A Copa do Mundo, que passará a contar com 48 seleções, enfrenta críticas sobre a manutenção da qualidade esportiva e a experiência do público. A mudança, que aumenta o número de jogos para 104 em 39 dias, levanta preocupações sobre a isonomia competitiva e a atratividade do torneio.
A expansão do torneio atende à realidade da globalização e ao crescimento da ambição das seleções. Contudo, o novo formato impõe desafios significativos. A fase de grupos terá 72 jogos, mais do que uma Copa inteira no formato anterior, para eliminar um terço dos participantes, o que agride a isonomia competitiva, segundo análises do evento.

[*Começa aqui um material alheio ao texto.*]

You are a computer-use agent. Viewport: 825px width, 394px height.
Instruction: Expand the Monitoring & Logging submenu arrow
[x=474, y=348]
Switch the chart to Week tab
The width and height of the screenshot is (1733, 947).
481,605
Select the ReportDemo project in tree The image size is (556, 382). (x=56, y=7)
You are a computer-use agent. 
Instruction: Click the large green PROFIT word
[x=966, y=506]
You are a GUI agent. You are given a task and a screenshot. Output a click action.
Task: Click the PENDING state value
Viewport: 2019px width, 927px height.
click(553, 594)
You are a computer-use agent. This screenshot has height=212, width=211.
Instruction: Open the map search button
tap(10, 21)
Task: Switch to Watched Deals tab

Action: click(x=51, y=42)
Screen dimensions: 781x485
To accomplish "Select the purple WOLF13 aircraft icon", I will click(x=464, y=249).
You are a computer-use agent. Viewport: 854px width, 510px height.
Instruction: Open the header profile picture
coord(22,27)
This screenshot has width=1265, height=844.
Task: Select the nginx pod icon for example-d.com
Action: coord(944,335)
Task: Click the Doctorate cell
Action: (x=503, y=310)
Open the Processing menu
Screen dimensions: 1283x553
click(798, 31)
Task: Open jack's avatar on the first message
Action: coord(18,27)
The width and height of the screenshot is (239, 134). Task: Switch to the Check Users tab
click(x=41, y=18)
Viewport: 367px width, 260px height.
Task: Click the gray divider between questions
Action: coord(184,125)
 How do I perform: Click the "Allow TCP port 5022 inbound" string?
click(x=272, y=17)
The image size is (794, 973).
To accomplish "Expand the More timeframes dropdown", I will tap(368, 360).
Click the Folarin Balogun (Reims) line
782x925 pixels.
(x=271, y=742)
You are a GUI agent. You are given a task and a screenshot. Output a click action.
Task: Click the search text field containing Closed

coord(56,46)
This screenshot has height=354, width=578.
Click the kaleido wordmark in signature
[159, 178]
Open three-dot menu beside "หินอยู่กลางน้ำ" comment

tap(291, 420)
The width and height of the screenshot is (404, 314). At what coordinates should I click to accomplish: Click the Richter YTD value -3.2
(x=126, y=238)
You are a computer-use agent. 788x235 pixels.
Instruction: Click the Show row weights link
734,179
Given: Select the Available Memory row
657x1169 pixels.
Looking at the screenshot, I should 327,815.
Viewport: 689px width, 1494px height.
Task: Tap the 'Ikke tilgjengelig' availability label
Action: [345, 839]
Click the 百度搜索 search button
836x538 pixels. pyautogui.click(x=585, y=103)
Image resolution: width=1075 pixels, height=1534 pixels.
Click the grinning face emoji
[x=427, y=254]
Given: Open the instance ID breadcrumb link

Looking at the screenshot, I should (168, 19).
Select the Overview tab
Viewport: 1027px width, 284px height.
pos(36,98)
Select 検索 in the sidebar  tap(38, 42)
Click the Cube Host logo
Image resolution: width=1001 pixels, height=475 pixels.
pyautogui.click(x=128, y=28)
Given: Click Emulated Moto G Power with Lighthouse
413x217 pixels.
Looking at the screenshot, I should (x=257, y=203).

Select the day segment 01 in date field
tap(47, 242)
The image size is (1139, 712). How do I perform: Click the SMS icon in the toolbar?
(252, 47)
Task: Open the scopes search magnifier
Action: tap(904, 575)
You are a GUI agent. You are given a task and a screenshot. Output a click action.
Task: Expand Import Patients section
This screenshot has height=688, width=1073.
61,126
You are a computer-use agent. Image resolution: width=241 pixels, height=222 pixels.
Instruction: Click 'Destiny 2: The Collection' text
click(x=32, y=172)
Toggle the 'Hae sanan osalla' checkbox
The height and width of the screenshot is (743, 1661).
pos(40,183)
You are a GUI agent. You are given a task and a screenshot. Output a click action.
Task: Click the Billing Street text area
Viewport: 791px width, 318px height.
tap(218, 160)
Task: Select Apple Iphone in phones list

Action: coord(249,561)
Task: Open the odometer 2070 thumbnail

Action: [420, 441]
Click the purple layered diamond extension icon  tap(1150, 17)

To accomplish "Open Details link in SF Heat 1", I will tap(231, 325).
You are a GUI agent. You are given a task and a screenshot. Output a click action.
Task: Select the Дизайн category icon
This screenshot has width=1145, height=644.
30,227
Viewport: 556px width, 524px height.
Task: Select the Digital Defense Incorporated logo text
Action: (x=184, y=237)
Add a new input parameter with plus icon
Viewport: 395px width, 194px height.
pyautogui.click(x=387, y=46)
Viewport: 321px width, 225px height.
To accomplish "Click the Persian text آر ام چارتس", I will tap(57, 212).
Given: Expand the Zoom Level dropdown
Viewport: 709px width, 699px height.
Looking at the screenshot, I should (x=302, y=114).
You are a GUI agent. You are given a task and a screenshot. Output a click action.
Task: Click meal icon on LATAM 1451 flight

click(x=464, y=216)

O calendário também se altera drasticamente: serão 104 partidas em 39 dias, com 27 dias de largada sem pausa. Essa maratona pode fazer com que a sensação de vivência única de cada jogo se perca. Além disso, a inclusão de mais times com menores ambições aumenta a chance de estratégias conservadoras, onde três empates podem bastar para avançar.
Apesar dos riscos esportivos, a expansão visa atender a uma lógica de negócio bilionária. A FIFA espera arrecadar quase R$ 50 bilhões com o evento. O torneio, que se espalha por vários países, perde o conceito de um centro nervoso, mas segue a tendência de ampliação das competições no esporte.